L’alpiniste est, à mes yeux, un personnage métaphysique. D’abord, parce qu’il fait preuve d’une sérieuse dose de mépris de lui-même. Aller se suspendre à une paroi, dormir au-dessus du vide, avoir faim, avoir froid, perdre des orteils et des doigts, risquer de mourir bêtement à cause d’une chute de pierre… Il faut être vraiment indifférent à son petit confort pour y consentir. La capacité d’endurer me fascine. Cette abnégation se redouble chez l’alpiniste d’un dépassement de soi, de l’accès à la grandeur impersonnelle des sommets. Cet esprit qui me plaît tant, je l’ai retrouvé chez le photographe Vincent Munier, que j’ai suivi sur les traces de la panthère des neiges. Après avoir reconnu chez lui une science incroyable de la psychologie et du comportement animal, je me suis rendu compte qu’il était capable, lors de l’affût, de mettre entre parenthèses ses sensations : sur les hauts plateaux du Tibet, le mercure descendait à - 30 °C, mais lui restait paisiblement allongé sur des pierres. Pourquoi ? Pour ramener une photo. Se mettre à l’épreuve pour décrocher une timbale dérisoire, je trouve ça digne d’estime. C’est peut-être le propre de l’homme, après le langage.

 

Vous admirez de la même façon Aurore Asso, apnéiste française qui détient le record du monde d’apnée sous la banquise.

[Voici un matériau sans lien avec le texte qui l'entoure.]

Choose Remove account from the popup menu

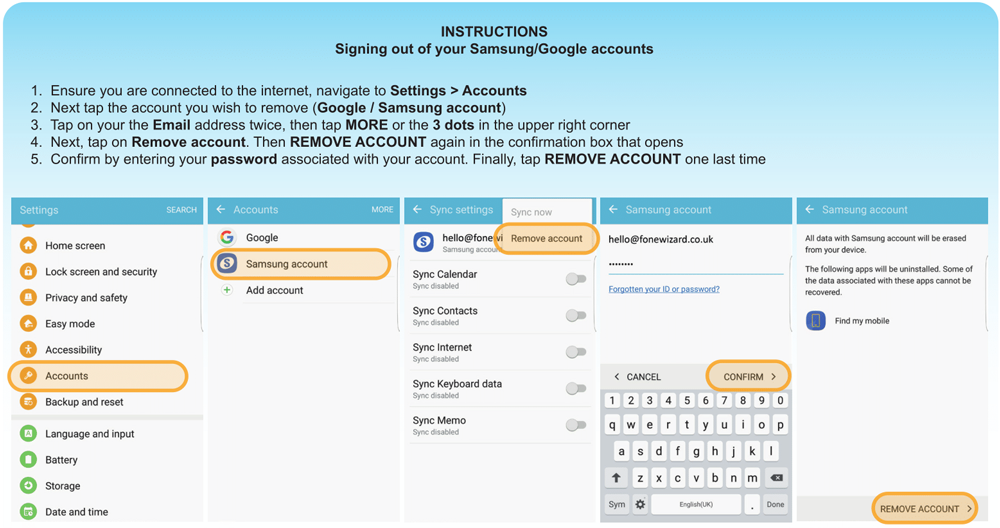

Non seulement je l’admire, mais j’aime assister à ses entraînements, la voir à l’œuvre. Je me rends régulièrement dans la rade de Villefranche-sur-Mer, où elle pratique son art. La mer y est calme et subitement très profonde. J’ai toujours un pincement au cœur quand je la vois disparaître dans l’abîme, j’ai peur qu’elle ne remonte pas. Mais elle s’enfonce à 40 mètres tout aussi simplement que d’autres vont faire un jogging. L’apnée, comme l’alpinisme, conduit l’humain là où il n’a pas à se trouver, sous l’eau, sur les cimes glacées.